▶ _Data provided_
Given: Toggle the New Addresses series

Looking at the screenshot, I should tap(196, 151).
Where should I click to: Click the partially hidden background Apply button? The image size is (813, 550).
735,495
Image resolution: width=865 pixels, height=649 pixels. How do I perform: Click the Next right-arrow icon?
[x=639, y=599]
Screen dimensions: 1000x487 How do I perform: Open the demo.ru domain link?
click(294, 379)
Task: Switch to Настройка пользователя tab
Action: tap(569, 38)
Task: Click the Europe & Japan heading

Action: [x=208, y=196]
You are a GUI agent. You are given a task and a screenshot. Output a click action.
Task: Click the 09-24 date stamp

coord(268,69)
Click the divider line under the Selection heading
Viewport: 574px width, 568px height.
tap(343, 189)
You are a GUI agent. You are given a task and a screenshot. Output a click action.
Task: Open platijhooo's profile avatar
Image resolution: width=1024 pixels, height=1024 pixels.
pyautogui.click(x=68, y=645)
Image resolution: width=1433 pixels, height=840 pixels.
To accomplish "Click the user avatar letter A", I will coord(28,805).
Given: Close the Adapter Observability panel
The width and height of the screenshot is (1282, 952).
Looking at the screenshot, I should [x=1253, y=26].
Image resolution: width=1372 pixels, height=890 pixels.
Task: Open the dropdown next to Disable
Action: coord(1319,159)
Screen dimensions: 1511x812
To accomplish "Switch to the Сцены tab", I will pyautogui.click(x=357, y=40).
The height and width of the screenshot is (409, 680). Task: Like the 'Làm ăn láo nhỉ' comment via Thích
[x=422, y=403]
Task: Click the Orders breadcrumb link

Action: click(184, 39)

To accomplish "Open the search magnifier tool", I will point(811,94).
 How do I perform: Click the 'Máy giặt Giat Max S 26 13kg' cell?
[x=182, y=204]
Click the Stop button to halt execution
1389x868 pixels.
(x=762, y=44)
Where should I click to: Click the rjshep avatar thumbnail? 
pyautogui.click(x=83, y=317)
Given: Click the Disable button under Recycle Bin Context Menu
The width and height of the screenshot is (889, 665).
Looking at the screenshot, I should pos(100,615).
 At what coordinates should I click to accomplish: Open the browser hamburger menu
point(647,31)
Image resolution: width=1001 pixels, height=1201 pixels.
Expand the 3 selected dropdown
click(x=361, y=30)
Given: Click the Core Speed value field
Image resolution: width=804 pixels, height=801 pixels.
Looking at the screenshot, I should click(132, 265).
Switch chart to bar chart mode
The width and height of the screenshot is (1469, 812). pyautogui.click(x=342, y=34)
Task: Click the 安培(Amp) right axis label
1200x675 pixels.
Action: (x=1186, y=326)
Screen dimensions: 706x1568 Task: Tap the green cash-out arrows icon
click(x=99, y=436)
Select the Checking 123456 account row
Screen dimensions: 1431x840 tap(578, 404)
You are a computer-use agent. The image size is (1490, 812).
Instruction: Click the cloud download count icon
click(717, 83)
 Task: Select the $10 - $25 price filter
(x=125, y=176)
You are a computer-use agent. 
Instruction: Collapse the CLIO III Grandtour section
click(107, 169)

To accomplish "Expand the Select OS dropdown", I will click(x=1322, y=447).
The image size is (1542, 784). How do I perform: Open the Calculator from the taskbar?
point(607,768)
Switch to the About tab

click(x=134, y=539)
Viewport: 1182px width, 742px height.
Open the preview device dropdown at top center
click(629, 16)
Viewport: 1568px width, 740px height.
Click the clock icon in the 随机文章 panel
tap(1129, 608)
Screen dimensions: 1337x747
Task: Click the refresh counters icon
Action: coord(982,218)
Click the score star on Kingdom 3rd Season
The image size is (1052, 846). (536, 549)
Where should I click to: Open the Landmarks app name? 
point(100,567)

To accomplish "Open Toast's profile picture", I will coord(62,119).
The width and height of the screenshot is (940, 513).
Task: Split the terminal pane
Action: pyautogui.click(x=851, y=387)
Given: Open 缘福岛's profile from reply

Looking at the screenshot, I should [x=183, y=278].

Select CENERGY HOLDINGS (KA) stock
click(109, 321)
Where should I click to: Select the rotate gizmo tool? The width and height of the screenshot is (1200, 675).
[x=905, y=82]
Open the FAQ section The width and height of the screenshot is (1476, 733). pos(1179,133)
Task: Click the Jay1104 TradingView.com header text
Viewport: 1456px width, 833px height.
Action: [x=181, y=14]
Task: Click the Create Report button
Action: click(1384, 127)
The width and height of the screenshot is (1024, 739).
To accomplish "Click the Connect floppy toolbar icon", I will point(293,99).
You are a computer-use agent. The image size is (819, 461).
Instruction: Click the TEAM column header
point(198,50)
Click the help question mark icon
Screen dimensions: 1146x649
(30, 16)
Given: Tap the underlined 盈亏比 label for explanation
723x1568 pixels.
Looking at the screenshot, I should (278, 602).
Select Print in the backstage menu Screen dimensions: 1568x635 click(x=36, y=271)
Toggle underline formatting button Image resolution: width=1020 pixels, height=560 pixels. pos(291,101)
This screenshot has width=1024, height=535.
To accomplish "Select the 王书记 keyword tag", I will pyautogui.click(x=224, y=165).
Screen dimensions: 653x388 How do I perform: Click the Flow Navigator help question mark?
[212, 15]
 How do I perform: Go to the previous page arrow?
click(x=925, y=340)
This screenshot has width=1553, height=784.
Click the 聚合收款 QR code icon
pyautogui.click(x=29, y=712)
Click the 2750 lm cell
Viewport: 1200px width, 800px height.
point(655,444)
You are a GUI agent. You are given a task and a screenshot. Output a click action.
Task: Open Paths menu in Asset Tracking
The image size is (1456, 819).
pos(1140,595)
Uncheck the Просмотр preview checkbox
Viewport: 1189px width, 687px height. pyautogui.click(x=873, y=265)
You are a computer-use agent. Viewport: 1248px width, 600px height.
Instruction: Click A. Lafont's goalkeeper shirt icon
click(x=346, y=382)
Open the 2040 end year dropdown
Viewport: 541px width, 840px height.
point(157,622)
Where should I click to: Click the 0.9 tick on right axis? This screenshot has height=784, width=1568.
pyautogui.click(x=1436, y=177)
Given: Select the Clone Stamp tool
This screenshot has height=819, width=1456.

▶ _Problem details_
Set out the records from the line with "The image size is (1542, 784)." to the line with "click(629, 16)", both included, as a Markdown table with the columns Row and Line. Number each line in Row, put its text in Line, and leave out blank lines.

▶ _Finished answer_
| Row | Line |
|---|---|
| 1 | The image size is (1542, 784). How do I perform: Open the Calculator from the taskbar? |
| 2 | point(607,768) |
| 3 | Switch to the About tab |
| 4 | click(x=134, y=539) |
| 5 | Viewport: 1182px width, 742px height. |
| 6 | Open the preview device dropdown at top center |
| 7 | click(629, 16) |